As for the claim that integralists are utopians, nothing could be further from the truth. While an integral relationship between Church and State reached its high point during the Middle Ages, integralists acknowledge that this relationship was never perfect and that the sinfulness and shortcomings of man often undermined the ability of the Church to fully furnish the world with her treasures. At the same time, integralists recognize that plethora of non-Catholic forces which continue to conspire against the Church and the social rights of Christ the King. While these forces have changed over the centuries, taking on new platforms upheld with fresh lies, they remain a grave challenge to the restoration of a truly Catholic culture and a society which radiates with the splendor of truth. It must also be stressed that a disturbing number of modern errors have made their way into Corpus Mysticum, infecting both clerics and laity with the virus of liberalism which leads to the disastrous syndromes of indifferentism and relativism. Integralism is dedicated to combatting these errors, first for the good of the Church and her divine mission and, second, for the common good of society which can never be divorced rightly from man’s intended supernatural end.

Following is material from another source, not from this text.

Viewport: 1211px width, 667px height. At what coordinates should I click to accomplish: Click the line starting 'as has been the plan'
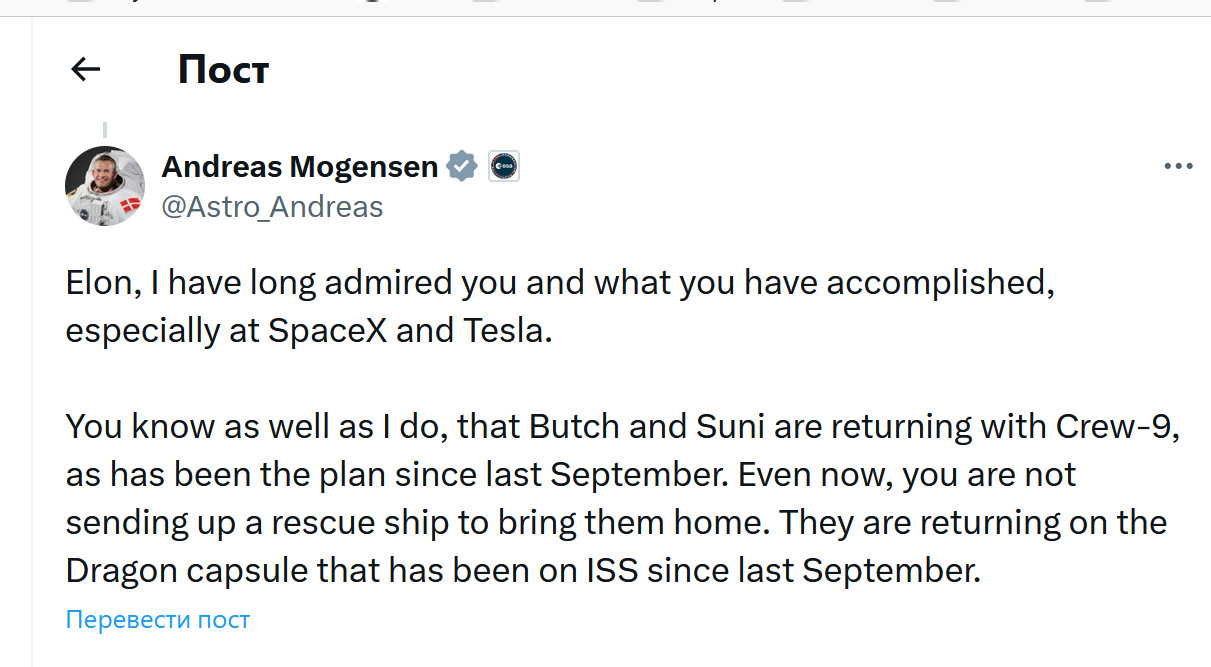point(570,474)
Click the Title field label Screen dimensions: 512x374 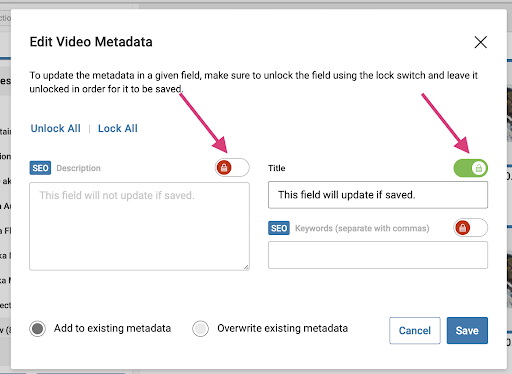pyautogui.click(x=277, y=168)
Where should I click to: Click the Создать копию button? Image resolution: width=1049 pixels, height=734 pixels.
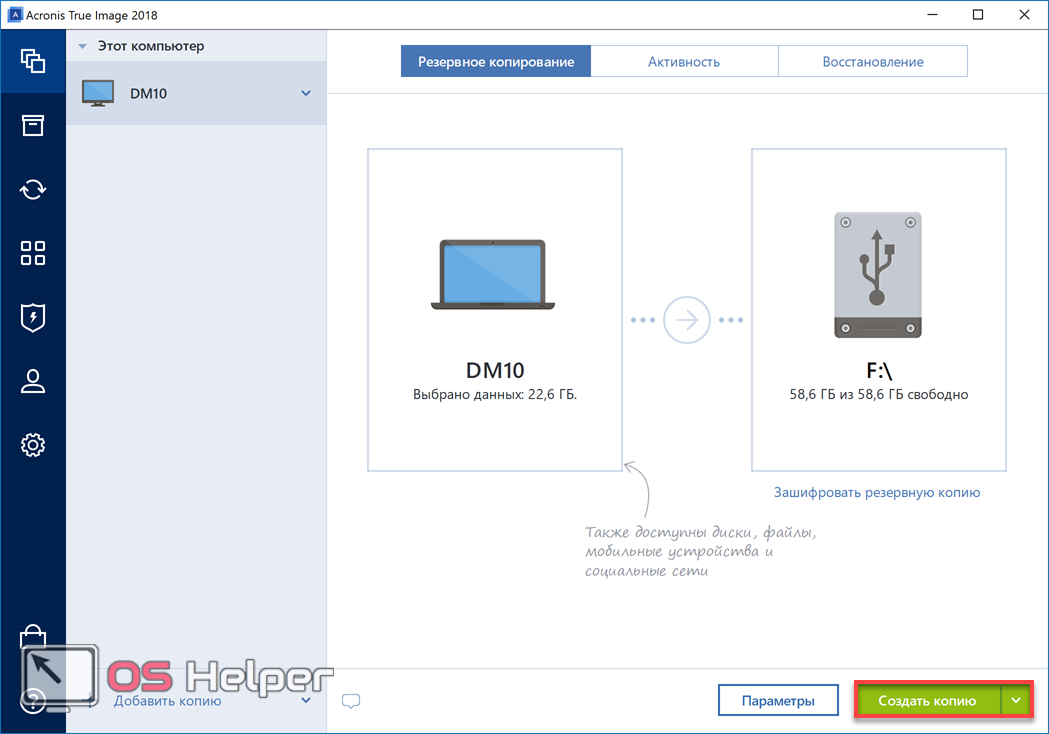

The future of integralism as a significant force within the life of the Church and the nations of the world is unwritten, but the principles of integralism, which are bound to the truth of Christ’s rightful rule in the spiritual and temporal spheres, will survive with the Church until the Second Coming. The defeatist mindset which holds that the days of integralism have passed and that a “new order” or “new relationship” must be established between the Church and the world remains a prevalent temptation; and like all temptations, which are from the devil, must be resisted. Equally tempting to integralists is despair. Have the affairs of the Church and society not become so corrupted with error and moral rot that there is no longer any hope or, if there is hope, it is in trying to escape the world and pray for the eschaton? Ah, but no Catholic has any right to despair. None! The integral Catholic must remain fortified by the messages of light which God, in His love and compassion for his frail, fallen, and fearful creatures has delivered through the Church. And above all the integralist repairs to the words of their savior and king: “These things I have spoken to you, that in me you may have peace. In the world you shall have distress: but have confidence, I have overcome the world” (John 16:33).